Underground storage tanks (USTs) and heating oil tanks (HOTs) present unique and challenging environmental risks for both commercial and residential property owners, as well as lenders. Years ago, these popular storage vessels were virtually unregulated, and the resultant leaks caused untold environmental damage.
In recent years, federal and state rules have tightened around USTs (and to a lesser extent HOTs), and lenders should pay close attention to the types and level of due diligence that should be performed. The U.S. Environmental Protection Agency (EPA) estimates there are currently roughly 549,000 active USTs containing hazardous petroleum and other substances nationwide.
Here’s what you need to know:
Tanks present significant risks
Heating oil and underground storage tanks present numerous potential environmental, compliance, and economic risks for property owners. The largest environmental threat stems from the possible leaking of petroleum or other hazardous substances from aging and corroded metal tanks into groundwater, which can, in turn, contaminate local municipal and residential drinking water supplies. Underground and above-ground tanks may also release hazardous substances into the soil.
The cost of removing a damaged heating oil tank runs around $2,000. However, if soil remediation is necessary, the potential costs rise to $20,000 – 50,000. If the oil has leaked into the groundwater, the cleanup expense may reach $100,000 or greater.[1] It’s also important to note that tank spills are often not covered by standard homeowners or commercial insurance policies.
Due to emerging environmental risks, in June 2015 the U.S. EPA significantly updated and strengthened its 1988 rule for USTs containing petroleum-based products (40 CFR part 280). The new rule contains several additions, including:
In addition, the rule removed past deferrals for emergency generator tanks, field-constructed tanks, and airport hydrant systems, updated codes of practice, and included some editorial and technical corrections.
You should also familiarize yourself with how your state handles UST compliance, which varies considerably. For a comprehensive state-by-state listing of the latest HOT and UST regulations, visit Source Fueling Equipment Solutions’ website.
Best practices in UST and HOT due diligence
As a lender, the specific scenario determines the level of due diligence you should require from your borrower to ensure there is no risk of contamination from a UST or HOT.

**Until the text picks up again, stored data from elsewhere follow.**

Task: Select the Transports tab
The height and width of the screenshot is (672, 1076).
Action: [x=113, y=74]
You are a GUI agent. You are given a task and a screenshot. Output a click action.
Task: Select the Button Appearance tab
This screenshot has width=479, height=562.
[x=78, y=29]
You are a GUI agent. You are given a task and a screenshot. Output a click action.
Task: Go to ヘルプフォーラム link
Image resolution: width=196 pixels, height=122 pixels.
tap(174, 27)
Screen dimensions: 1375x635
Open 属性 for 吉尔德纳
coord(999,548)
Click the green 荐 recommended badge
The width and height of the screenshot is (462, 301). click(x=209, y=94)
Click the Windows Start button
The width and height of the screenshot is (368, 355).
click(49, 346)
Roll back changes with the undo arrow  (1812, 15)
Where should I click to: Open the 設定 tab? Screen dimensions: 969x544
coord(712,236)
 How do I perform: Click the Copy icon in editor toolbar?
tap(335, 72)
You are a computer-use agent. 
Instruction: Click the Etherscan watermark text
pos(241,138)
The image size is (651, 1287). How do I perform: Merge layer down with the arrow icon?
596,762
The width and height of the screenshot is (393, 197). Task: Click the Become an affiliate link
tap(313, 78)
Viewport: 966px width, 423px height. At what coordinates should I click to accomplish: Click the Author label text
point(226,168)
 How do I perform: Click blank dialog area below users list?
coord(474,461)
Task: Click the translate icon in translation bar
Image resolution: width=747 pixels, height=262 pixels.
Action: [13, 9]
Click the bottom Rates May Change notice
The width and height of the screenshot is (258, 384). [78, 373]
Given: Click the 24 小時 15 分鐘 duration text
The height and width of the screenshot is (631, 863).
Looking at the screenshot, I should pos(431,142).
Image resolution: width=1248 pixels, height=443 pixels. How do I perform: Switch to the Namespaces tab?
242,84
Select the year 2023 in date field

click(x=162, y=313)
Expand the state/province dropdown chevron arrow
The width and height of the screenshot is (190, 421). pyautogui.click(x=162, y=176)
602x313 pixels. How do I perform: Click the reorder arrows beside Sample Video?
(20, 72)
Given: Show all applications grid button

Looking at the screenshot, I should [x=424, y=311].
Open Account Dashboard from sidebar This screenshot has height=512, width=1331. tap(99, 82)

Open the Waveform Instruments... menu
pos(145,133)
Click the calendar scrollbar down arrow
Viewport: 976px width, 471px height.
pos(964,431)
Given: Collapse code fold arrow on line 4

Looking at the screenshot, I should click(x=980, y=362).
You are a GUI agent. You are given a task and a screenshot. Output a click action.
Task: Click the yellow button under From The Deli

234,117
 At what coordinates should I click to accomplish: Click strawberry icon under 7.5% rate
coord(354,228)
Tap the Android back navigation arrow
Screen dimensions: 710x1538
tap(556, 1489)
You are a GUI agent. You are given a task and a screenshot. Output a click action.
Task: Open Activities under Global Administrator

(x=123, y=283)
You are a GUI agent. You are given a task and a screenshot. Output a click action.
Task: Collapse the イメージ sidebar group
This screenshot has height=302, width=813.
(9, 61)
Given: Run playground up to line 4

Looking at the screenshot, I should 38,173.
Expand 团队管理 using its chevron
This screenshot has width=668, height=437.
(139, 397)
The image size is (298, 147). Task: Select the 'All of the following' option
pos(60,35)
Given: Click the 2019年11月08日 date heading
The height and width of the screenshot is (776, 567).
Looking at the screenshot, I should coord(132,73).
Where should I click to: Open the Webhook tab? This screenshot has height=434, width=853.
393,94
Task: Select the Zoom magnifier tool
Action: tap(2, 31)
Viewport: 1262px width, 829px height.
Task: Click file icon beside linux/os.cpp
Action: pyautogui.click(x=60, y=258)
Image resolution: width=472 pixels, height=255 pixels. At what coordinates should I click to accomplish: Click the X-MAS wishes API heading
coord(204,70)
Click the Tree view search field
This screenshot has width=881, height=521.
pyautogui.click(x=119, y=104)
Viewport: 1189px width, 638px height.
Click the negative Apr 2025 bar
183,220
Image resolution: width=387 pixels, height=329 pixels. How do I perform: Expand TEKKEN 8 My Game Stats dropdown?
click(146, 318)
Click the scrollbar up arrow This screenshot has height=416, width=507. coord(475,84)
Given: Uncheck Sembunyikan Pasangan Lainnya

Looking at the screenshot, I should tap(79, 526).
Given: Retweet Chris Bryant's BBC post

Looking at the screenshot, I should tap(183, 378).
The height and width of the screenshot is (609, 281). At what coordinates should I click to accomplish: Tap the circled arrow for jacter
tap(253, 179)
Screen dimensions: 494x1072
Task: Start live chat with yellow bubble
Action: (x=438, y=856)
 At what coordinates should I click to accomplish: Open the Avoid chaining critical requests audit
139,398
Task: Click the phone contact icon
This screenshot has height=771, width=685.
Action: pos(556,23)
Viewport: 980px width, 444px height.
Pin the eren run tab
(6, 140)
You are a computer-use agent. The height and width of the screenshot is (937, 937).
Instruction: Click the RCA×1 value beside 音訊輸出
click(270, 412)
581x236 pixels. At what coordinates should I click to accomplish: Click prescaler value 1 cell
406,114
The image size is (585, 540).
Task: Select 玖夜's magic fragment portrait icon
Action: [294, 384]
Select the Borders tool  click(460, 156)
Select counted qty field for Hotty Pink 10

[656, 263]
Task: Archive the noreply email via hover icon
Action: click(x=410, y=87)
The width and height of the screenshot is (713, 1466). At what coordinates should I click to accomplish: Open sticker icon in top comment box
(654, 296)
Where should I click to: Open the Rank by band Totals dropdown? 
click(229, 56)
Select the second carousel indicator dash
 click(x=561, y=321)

First, if your Phase I uncovers any history of above- or underground petroleum or heating oil storage tanks on the subject property, you should conduct further investigation. This includes obtaining any and all available documentation from tank removals, testing, or other related actions. If you are unable to locate or obtain any additional information, you may need to require completion of a Phase II prior to closing.
If the property currently contains an aboveground heating oil tank, retain an experienced environmental consultant to conduct a thorough visual inspection. Make sure to request detailed photos for the credit file!
In some jurisdictions, local firefighters conduct heating oil tanks inspections. However, it’s important to recognize that such inspections, if not accompanied by lab testing data confirming there wasn’t a leak, do not constitute proof. A potential lender or buyer of the property may wish to conduct further testing and obtain proper documentation for peace of mind. Check with your environmental consultant to determine what your local and state authorities require.
Lastly, if a property owner decides to close a UST system, they must follow proper EPA guidance, which states that all UST systems in use on or after December 22, 1998 must meet the closure requirements at 40 CFR 280.70. If the environmental report confirms the former presence of an underground storage tank that was subsequently removed, you must obtain validation that it was removed properly, prior to closing. Don’t rely SOLELY on so-called “closure reports” – these vary in quality and can be notoriously unreliable.
As a lender, you are ultimately responsible for any
potential environmental hazards on the properties securing your commercial
loans. Storage tanks present a unique challenge, and you and your borrower would
be well-served to fully understand the risks and requirements associated with
them. In addition, you will both benefit
by burying any potential tank issues in the “grave.”
[1] “Environmental Liability: Managing Environmental Risks in Corporate, Real Estate and Brownfield Transactions” by Larry Schnapf, published by Lexis Law Publishing.